In the end I've added oauth to my vimeo mounting, many thanks to the creators of the QOAuth library!
I noticed a little while ago that cp to vimeo://upload didn't work anymore. I had earmarked that for fixing and recently got around to making that happen. It's always fun interacting with these Web APIs. Over the time I've found that Flickr sets the bar for well documented APIs that you can start to use if you have any clue about making GET and POST etc. At one stage google had documented their API in a way that you could never use it. I guess they have fixed that by now, but it did sort out the pretenders from those two could at least sniff HTTP and were determined to win. The vimeo documentation IIRC wasn't too bad when I added support to upload, but the docs have taken a turn for the worst it seems. Oh, one fun tip for the young players, when one API call says "great, thanks, well done, I've accepted your call" and then a subsequent one says "oh, a strange error has happened", you might like to assume that the previous call might not have been so great after all.
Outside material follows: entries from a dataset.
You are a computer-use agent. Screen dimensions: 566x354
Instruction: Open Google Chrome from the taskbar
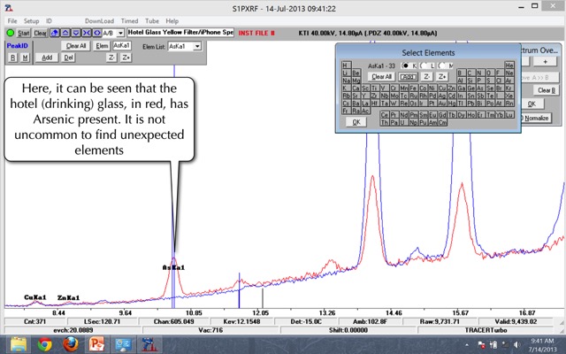coord(45,343)
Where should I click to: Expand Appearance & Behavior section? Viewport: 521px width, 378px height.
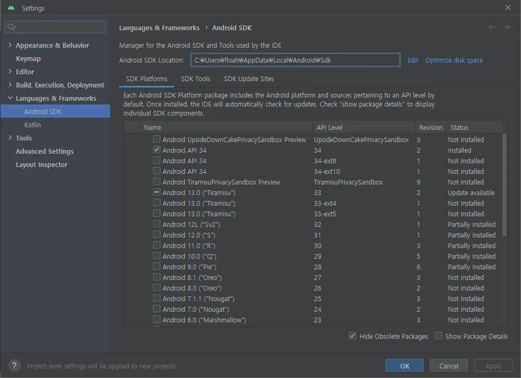[x=10, y=45]
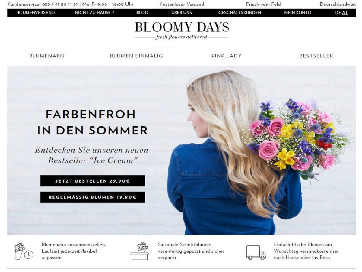Open Geschäftskunden in top navigation
This screenshot has height=272, width=362.
(x=240, y=13)
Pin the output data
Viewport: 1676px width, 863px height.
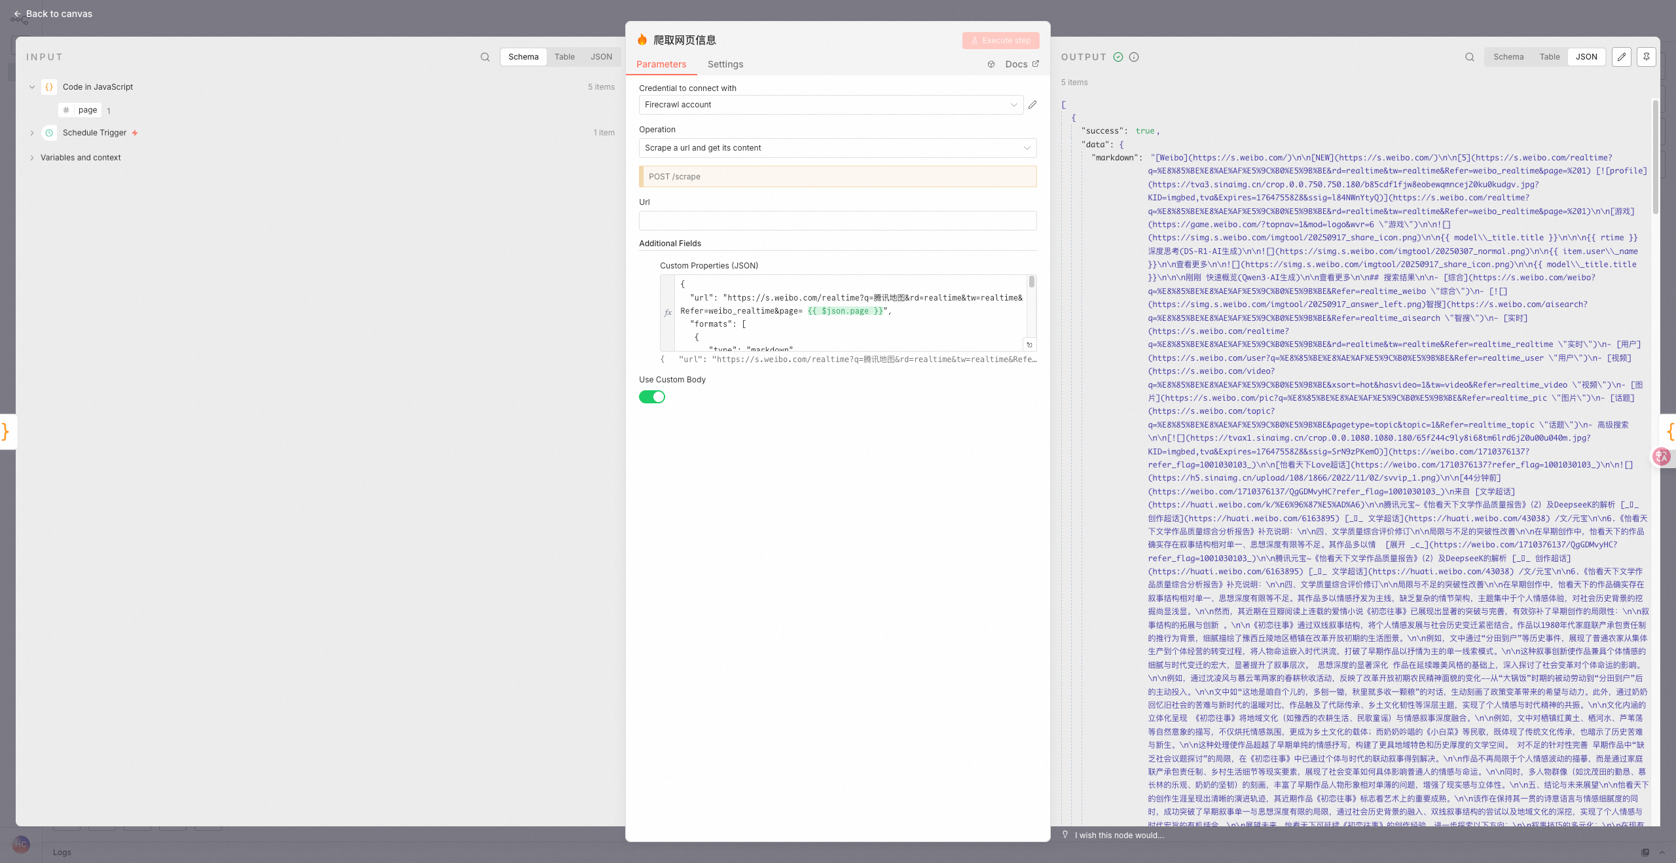(x=1647, y=57)
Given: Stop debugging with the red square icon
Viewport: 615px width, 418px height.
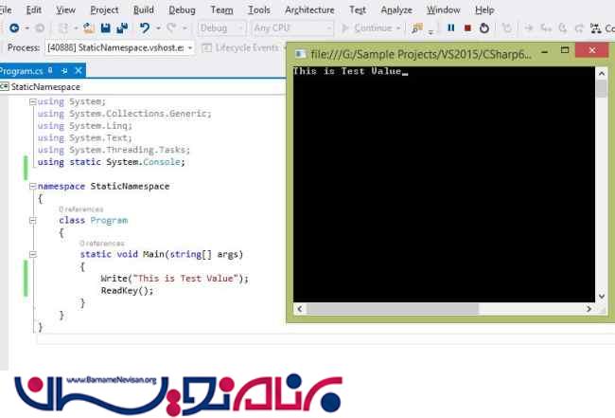Looking at the screenshot, I should (467, 28).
So I started tinkering around, adding oauth to the vimeo signup, and getting the getTicket call to work. Having getTicket working meant that my oauth signed call was accepted too. I then was then faced with the upload of the core data (which is normally done with a rather complex streaming POST), and the final I'm done, make it available call. On vimeo that last call seems to be two calls now, first a VerifyChunks call and then a Complete call.
So, first things first. To upload you call getTicket which gives you an endpoint that is an HTTP URL to send the actual video data to, as well as an upload ticket to identify the session. If you try to post to that endpoint URL and the POST converts the CGI parameters using multipart/form-data with boundaries into individual Content-Disposition: form-data elements, you loose. You have to have the ticket_id in the URL after the POST text in order to upload. One little trap.
So then I found that verifyChunks was returning Error 709 Access to the chunk list failed. And that was after the upload had been replied to with "OK. Thanks for the upload.". Oddly, I also noticed that the upload of video data would hang from time to time. So I let the shark out of the pen again, and found that vimeo would return it's "yep were done, all is well" response to the HTTP POST call at about 38-42kb into the data. Not so great.
Mangling the vimeo.php test they supply to upload with my oauth and libferris credentials I found that the POST had a header Expect: 100-continue. Right after the headers were sent vimeo gave the nod to continue, and then the POST body was sent. I assume that just ploughing through and giving the headers followed by the body confused the server end and thus it just said "yep, ok, thanks for the upload" and dropped the line. Then of course forgot the ticket_id because there was no data for it, so the verifyChunks got no chunk list and returned the strange error it did. mmm, hindsight!
So I ended up converting from the POST the newly available PUT method for upload. They call that their "streaming API" even though you can of course stream to a POST endpoint. You just need to frame the parameters and add the MIME tailer to the POST if you want to stream a large file that way. Using PUT I was then able to verify my chunks (or the one single chunk in fact) and the upload complete method worked again.
In the end I've added oauth to my vimeo mounting, many thanks to the creators of the QOAuth library!